I’m pretty sure Bryan Alexander’s Paying the Price reading group has finished, but I wanted to share one last idea inspired by the last bit of Sara Goldrick-Rab’s book. In Chapter 10, Dr. Goldrick-Rab lays out a number of ways we could help make the financial aid system work better (or, arguably at all) for students, including the idea that states and and public colleges (although there’s an argument to be made for all colleges to participate) layout the real cost of attendance for students over their four years to help them better plan. I think that’s a great idea, but I feel like maybe it doesn’t go far enough. Or more accurately, I think there’s a companion to this that could help students even more.
I’m not a financial aid expert, but my sense is that financial aid is complicated. Since normally that which you don’t understand will seem simple, financial aid must be really complicated. What a student is eligible for, when, for how long, and under what circumstances is very likely a morass of overlapping rules that seem to be ever changing. I think this is an instance though, where a little data and a great deal of programming could help. For as complicated as the financial aid rules are, they are still rules. While it is likely there are some edge cases where different interpretations may happen, I’m going to start with the premise that a vast majority of the rules are knowable, quantifiable, and fixed (at least within a given set of parameters). If all this is true, then we should be able to create a system that will take a set of inputs and output information for the student on their financial aid situation.
Creating a Financial Aid Report Sheet
In the old tradition of Apple marketing, I’m going to suggest a good, better, and best system.
The system will take as input a set of information about a student (whatever is required by each different kind of financial aid), their aid history, some assumptions about the relative stability of their family financial situation, and information from the colleges on the four year real cost of attendance. I think most of this is likely sitting in college ERP systems somewhere already, as our systems are able to calculate current aid for students. With all that the system would output for the student a sheet of their total aid right now and how it will look over their four years (or more).
The system would allow the student to make changes to year over year assumptions. They could change, for instance, the number of credits they take in year three, or adjust their family income, or even change their GPA and see what the does long term to their aid.
The system is run independently of a college or university.
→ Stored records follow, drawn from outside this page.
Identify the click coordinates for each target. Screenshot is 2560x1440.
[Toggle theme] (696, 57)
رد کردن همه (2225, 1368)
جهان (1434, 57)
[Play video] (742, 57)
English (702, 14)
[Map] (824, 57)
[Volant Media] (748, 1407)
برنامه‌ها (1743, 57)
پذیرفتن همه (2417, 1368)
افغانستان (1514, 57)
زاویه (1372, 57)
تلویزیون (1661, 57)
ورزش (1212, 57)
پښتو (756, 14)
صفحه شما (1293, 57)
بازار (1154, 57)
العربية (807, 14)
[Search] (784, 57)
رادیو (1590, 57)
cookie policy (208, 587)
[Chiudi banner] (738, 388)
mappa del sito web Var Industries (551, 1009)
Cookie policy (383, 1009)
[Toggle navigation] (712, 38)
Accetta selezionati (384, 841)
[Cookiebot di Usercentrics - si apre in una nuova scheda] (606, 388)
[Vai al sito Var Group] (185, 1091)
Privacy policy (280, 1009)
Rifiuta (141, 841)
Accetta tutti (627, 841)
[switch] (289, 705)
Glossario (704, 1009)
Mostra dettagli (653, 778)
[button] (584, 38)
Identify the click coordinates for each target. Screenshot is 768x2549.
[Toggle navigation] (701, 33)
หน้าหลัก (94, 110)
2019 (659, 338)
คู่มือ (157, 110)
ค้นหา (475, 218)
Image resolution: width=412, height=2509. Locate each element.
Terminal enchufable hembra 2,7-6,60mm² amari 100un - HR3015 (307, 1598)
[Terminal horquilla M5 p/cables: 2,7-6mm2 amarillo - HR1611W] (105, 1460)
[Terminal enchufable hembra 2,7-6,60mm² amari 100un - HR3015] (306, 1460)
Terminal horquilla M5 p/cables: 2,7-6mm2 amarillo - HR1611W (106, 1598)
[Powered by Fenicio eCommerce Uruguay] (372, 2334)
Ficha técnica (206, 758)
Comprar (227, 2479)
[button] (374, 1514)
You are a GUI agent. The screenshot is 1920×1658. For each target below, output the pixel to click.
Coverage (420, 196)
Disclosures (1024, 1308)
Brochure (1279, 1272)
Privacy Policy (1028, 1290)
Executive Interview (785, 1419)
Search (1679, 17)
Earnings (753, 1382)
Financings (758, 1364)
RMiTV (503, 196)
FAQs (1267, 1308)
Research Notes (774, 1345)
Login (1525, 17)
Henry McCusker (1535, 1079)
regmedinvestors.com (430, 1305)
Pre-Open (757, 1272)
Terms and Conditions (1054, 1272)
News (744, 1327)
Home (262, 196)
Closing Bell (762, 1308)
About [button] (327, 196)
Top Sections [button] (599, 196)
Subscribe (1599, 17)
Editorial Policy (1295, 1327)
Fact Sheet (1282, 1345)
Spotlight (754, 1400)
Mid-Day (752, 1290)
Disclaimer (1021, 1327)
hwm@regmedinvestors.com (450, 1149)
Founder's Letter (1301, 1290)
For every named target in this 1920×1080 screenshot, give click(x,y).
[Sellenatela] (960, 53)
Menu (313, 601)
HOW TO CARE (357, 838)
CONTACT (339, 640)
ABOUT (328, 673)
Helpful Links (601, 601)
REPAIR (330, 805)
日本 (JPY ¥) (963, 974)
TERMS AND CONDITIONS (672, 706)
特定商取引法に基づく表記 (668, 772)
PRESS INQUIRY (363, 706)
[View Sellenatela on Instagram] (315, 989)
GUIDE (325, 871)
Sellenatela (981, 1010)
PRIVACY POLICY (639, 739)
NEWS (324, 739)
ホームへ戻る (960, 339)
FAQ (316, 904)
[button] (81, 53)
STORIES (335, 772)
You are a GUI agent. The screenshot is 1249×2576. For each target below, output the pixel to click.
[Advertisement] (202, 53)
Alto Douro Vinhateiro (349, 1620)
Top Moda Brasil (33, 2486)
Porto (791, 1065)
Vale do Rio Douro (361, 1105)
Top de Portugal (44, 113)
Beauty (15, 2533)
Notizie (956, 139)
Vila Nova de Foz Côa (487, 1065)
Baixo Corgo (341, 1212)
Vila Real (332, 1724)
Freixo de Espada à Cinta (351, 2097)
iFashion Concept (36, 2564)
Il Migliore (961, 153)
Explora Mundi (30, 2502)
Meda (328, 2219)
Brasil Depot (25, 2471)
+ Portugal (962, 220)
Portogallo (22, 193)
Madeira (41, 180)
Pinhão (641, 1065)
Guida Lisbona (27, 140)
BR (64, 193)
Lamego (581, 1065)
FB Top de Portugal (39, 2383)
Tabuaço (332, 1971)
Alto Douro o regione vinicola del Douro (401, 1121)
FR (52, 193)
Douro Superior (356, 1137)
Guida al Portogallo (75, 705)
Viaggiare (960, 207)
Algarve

The student creates an account on a site and, via personal APIs is able to pull the needed information from their current institution and then see this analysis. In the interest of privacy, the data is never stored. Once the student logs out, the data disappears (the only thing we might store is which schools they’ve added to their query list so that they can quickly authorize the app again to pull their data). Once the analysis is separated from the institution, a student could use it to see what would happen if they transferred to another institution. At this point we’ve finally given the student real agency.
The Devil and the Details
What I’ve described above (even the just “good” system) is no small feat. It will depend on exceptionally well articulated aid definitions that are updated very regularly, and it really should probably allow schools to input their own internal aid so that can be included. The system will never be able to account for aid money that requires an application (unless the acceptance is automatic and based on data in some other system). While the system can certainly handle easy things like inflationary increases and a student getting older, it won’t be able to guess that a student’s state legislature is going to eliminate (or expand) a vital aid package in year 3. The best the system can do is alert the student to the change when it is updated. It might even be interesting to have the system keep it’s original forecast and then plot it against reality each semester with a button that says “why are these different” that would explain how changes in eligibility, programs, or even the students own situation (grades, family income, etc.) changed the reality.
And the Call to Action
In less than 1000 words I’ve outlined something I’m pretty sure doesn’t exist (if it does, please provide a link in the comments) but should. I’m the CIO at a very small school and don’t have the resources to take on a project like this myself, but I would love for some folks to stand up and be counted as interested in making something like this a reality. Anyone game?